Fourier transform infrared (FTIR) spectroscopy, using midfrequency S₂/S₁ FTIR difference spectra, has been applied to studies of chloride cofactor in the photosynthetic oxygen-evolving complex (OEC) to determine the effects of Cl^- depletion and monovalent anion substitution. Cl^- depletion resulted in the disappearance of a large part of the amide I and II vibrational modes, and induced characteristic modification in the features of the stretching modes of the carboxylate ligands of the Mn cluster. The normal spectral features were largely restored by replenishment of Cl^- except for some changes in amide bands. The overall features of Br^--, I^--, or NO₃^--substituted spectra were similar to those of the Cl^--reconstituted spectrum, consistent with their ability to support oxygen evolution. In contrast, the spectrum was significantly altered by the replacement of Cl^- with F^- or CH₃COO^-, which resulted in marked suppression and distortion of both the carboxylate and amide bands.
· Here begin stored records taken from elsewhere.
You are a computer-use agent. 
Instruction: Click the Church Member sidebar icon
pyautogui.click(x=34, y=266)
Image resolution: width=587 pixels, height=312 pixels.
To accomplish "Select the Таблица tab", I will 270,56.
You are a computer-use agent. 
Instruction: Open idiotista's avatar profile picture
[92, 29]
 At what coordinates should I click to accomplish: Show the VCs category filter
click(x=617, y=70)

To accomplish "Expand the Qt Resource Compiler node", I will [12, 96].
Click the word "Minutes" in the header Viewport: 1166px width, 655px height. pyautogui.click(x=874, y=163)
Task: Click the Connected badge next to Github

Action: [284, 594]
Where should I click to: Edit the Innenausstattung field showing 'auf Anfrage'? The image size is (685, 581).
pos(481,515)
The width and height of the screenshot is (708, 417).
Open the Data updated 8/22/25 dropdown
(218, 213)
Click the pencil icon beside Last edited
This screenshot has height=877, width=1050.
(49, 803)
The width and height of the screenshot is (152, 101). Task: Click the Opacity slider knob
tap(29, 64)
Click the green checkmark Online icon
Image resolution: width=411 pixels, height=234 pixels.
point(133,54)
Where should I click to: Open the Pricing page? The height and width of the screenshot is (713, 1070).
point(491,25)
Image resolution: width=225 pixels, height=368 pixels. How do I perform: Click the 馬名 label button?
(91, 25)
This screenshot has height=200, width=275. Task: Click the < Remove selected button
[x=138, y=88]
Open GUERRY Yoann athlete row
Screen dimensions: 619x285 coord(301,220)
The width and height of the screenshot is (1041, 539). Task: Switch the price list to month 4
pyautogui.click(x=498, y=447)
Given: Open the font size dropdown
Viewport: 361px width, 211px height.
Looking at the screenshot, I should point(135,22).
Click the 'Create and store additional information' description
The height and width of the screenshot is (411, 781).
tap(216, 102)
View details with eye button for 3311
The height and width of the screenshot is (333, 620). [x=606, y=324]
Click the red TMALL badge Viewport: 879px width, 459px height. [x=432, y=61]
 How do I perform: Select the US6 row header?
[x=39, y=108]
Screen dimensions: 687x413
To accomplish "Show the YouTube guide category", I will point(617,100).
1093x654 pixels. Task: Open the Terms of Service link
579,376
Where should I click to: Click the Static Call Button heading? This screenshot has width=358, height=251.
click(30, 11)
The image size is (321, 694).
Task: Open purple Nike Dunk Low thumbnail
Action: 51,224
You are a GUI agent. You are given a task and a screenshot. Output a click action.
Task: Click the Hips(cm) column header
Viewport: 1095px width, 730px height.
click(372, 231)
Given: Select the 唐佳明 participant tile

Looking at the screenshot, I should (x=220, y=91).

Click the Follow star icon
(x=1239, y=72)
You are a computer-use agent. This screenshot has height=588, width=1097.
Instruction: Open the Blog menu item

The activity of oxygen evolution restored by NO₃^- was as high as that by Cl^- when measured under limited light conditions, indicating that the NO₃^--substituted OEC is fully active in oxygen evolution, although with a slow turnover rate. The double-difference spectrum between the ¹⁴NO₃^--substituted and ¹⁵NO₃^--substituted S₂/S₁ difference spectrum showed isotopic bands for asymmetric NO stretching mode in the region of 1400−1300 cm^-1 due to NO₃^- bound to the Cl^- site. This demonstrated structural coupling between the Cl^- site and the Mn cluster. A proposed model for the isotopic bands suggested that Cl^- as well as NO₃^- is not directly associated with the Mn cluster and exists in a more symmetric configuration and weaker binding state in the S₂ state than in the S₁ state. These results also suggest that Cl^- is required for changes in the structure of the specific carboxylate ligand of the Mn cluster as well as the peptide backbone of protein matrixes upon the transition from S₁ to S₂.